*What the exercise asks*
The response must consist of the complete listing below, reproduced without alteration.

----------------------------------------

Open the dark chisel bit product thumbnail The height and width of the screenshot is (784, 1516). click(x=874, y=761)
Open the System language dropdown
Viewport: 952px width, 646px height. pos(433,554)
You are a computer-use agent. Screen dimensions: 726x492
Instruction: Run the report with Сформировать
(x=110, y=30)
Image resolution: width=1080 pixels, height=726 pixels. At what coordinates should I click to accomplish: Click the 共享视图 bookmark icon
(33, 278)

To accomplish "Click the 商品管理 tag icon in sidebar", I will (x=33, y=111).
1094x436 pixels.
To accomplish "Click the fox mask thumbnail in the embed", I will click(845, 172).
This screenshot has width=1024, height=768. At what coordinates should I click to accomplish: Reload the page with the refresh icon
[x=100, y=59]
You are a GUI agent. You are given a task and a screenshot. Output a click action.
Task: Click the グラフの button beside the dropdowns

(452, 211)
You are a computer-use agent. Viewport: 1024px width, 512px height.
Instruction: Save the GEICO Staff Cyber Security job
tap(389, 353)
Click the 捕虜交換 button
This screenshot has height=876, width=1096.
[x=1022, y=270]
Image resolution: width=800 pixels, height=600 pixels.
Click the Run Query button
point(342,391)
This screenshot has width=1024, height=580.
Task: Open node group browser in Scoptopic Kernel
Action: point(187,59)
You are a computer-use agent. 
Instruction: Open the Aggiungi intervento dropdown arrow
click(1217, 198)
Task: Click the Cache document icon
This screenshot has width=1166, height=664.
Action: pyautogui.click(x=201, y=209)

----------------------------------------

*Written response*
Open the dark chisel bit product thumbnail The height and width of the screenshot is (784, 1516). click(x=874, y=761)
Open the System language dropdown
Viewport: 952px width, 646px height. pos(433,554)
You are a computer-use agent. Screen dimensions: 726x492
Instruction: Run the report with Сформировать
(x=110, y=30)
Image resolution: width=1080 pixels, height=726 pixels. At what coordinates should I click to accomplish: Click the 共享视图 bookmark icon
(33, 278)

To accomplish "Click the 商品管理 tag icon in sidebar", I will (x=33, y=111).
1094x436 pixels.
To accomplish "Click the fox mask thumbnail in the embed", I will click(845, 172).
This screenshot has width=1024, height=768. At what coordinates should I click to accomplish: Reload the page with the refresh icon
[x=100, y=59]
You are a GUI agent. You are given a task and a screenshot. Output a click action.
Task: Click the グラフの button beside the dropdowns

(452, 211)
You are a computer-use agent. Viewport: 1024px width, 512px height.
Instruction: Save the GEICO Staff Cyber Security job
tap(389, 353)
Click the 捕虜交換 button
This screenshot has height=876, width=1096.
[x=1022, y=270]
Image resolution: width=800 pixels, height=600 pixels.
Click the Run Query button
point(342,391)
This screenshot has width=1024, height=580.
Task: Open node group browser in Scoptopic Kernel
Action: point(187,59)
You are a computer-use agent. 
Instruction: Open the Aggiungi intervento dropdown arrow
click(1217, 198)
Task: Click the Cache document icon
This screenshot has width=1166, height=664.
Action: pyautogui.click(x=201, y=209)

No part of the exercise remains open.